家族の“幸福度”を高めるスキルとは? ウェルビーイングのカギはパパの育児参加
2022/08/26
コロナ禍でこれまでの価値観が大きく揺らいだ昨今、毎日のように顔を突き合わせる家族との人間関係をどのように捉えて過ごしていくのか。ウェルビーイングと家族の関係について、コミュニティマネジメント専門の板倉先生に伺った。
家族の幸せ度を高める
パパの子育て参加!
家族にとってのウェルビーイングとは、自分自身はもちろん、一緒にいるママや子供が幸せでいられるかどうか。仕事に家事に育児に……ハードな日々の生活の中で、自分本位にならず少しでも目の前の人の笑顔を想像し、お互いの幸せにつながる選択をする。それこそが家族の幸せ度を高めるウェルビーイングなあり方だ。
「コミュニケーションの足りてない家族は増えています。まずは常日頃からどんなふうに感じているのかを伝え、相手のことを尊重してみてはいかがでしょうか」と坂倉先生。

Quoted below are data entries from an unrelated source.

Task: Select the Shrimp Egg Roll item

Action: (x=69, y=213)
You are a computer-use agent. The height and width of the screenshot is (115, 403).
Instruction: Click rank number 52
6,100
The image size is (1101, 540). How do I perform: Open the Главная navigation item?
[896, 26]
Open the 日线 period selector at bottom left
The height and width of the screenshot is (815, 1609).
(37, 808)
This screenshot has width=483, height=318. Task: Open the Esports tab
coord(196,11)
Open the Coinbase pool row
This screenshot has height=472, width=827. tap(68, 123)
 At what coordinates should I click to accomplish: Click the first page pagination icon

そのためには、自分を良い状態にしてくれる要素は“これ!”というものを知っておくと良い。自分の魅力を知ることで、自信が生まれ、他者を思い合えるようになるからである。
「経済的に支えるのは男の役割なんて時代はもうすでに過去のもの。ママと協力しながら、パパが積極的に家事や子育てもしっかり担えばママの幸せ度も上がります」。

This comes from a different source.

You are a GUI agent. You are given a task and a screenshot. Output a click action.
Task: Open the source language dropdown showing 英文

無理しすぎず、自分の気持ちにも相手の気持ちにもしっかりと耳を傾けて「共感」すること。そんな日々の積み重ねが、家族のウェルビーイングにつながっていくのだ。
4つの領域から考える
ウェルビーイングを高める要因
「他人」「自分」「世界」「社会」といった4つの領域と密接に関わるウェルビーイング。これらの関係は、より良い人生を生きるための原動力となり、1つとして欠かすことはできません。自らの健康を維持しながら、精神面での豊かさの追求や社会参加の在り方を考えるのは、ウェルビーイングを実現する上で、不可欠なスキルになっていくだろう。
●I/自分
まずは自分を大事にする。自分を良い状態にしてくれる要素を知っておくことで、健康面だけではなく、気持ちが落ち込んだりイライラしても、元気を取り戻しやすくなる。
●WE/他者
他者との良好な関係性やウェルビーイングに欠かせない要素。感謝されたり、人のために何かをすることで、自分の心も満たされる。家族以外のいろいろな人とのつながりも大切だ。
●SOCIETY/社会
社会に良いことをする、自分が社会に参加している実感を得ることもウェルビーイングにつながる。会社でも趣味のサークルでも、自分らしく過ごせる居場所があると良い。
●UNIVERSE/世界
自然や歴史といった、目の前の人間社会よりも大きな世界に触れると、ウェルビーイングが高まりやすい。自然に触れたり史跡を探訪するのも心のリフレッシュにつながる。
ウェルビーイングと男性育休
働き方が多様化してきたとはいえ、仕事優先の考え方がまだまだ強い日本社会。しかし、パパの育児参加が家族のウェルビーイングの要因になるのは先述の通り。育休を機に、子供やママとの絆を深めたり、働き方を見直す機会になるはずだ。家族の幸せ度を高めるために、パパの果たす役割は大きいのである。
教えてくれた人
坂倉杏介さん
東京都市大学都市生活学部准教授。博士(政策・メディア)。専門はコミュニティマネジメント。地域の多様な人の創発によるまちづくりを実践的に研究。現在、ウェルビーイングな地域を実現するリビングラボ・プロジェクトを大学の地元・世田谷区尾山台にて進行している。